Low-skilled entry-level jobs are often among the first to be automated or out-sourced. The entry-level bar is continually raised. So the new "entry-level" requires more skill and knowledge than ever before.
"Many unskilled manufacturing jobs have been replaced with jobs
requiring advanced math and computer skills, according to the National
Association of Manufacturers.
The group said 90 percent of
manufacturers are suffering from a shortage of skilled workers such as
machinists and technicians, in part because of trouble recruiting young
workers to replace skilled retirees."
Without some change and better planning, the situation will only get worse. "The U.S Department of Education estimates only 20 percent of the U.S.
population will have the skills needed to perform 60 percent of the
jobs in coming years."
Even though productivity increases have reduced the number of workers needed in some areas - the fact is that the retirement of the baby-boom generation is going to create a huge vacuum in most job categories
The lesson from this story comes back to both sides of the equation. Prospective employees need to prepare with more training (and continuous updating of knowledge and skills).
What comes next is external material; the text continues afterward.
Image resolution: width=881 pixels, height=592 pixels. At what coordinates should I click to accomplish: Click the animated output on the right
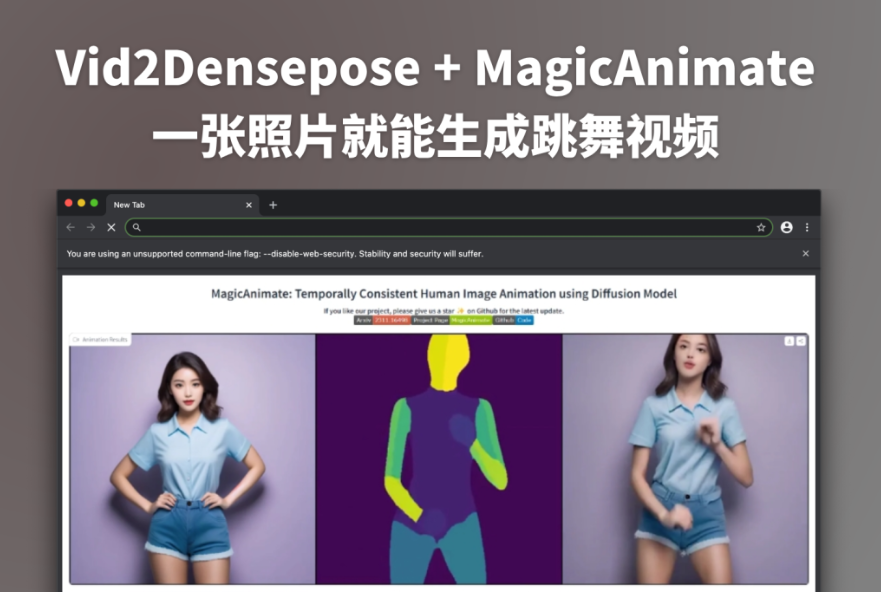pyautogui.click(x=685, y=458)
But employers may have to re-think their attitudes about training. If everyone remains unwilling to invest in employees because they might move to a different employer, there will most likely be an increasing crisis. A community perspective - and communication among all players in the employment landscape, including employees, employers and government - might make for healthier attitudes about investment in people - whose thinking-power and creativity remain the most important asset in any enterprise.
(The print story in The Columbus Dispatch contains a chart showing the "fastest growing jobs" and the "most job openings" in Ohio. This chart was not made available online, but the same information is available at the Ohio IT Clearinghouse Workforce Data site, with projections for local city-regions in Ohio, and through 2014.)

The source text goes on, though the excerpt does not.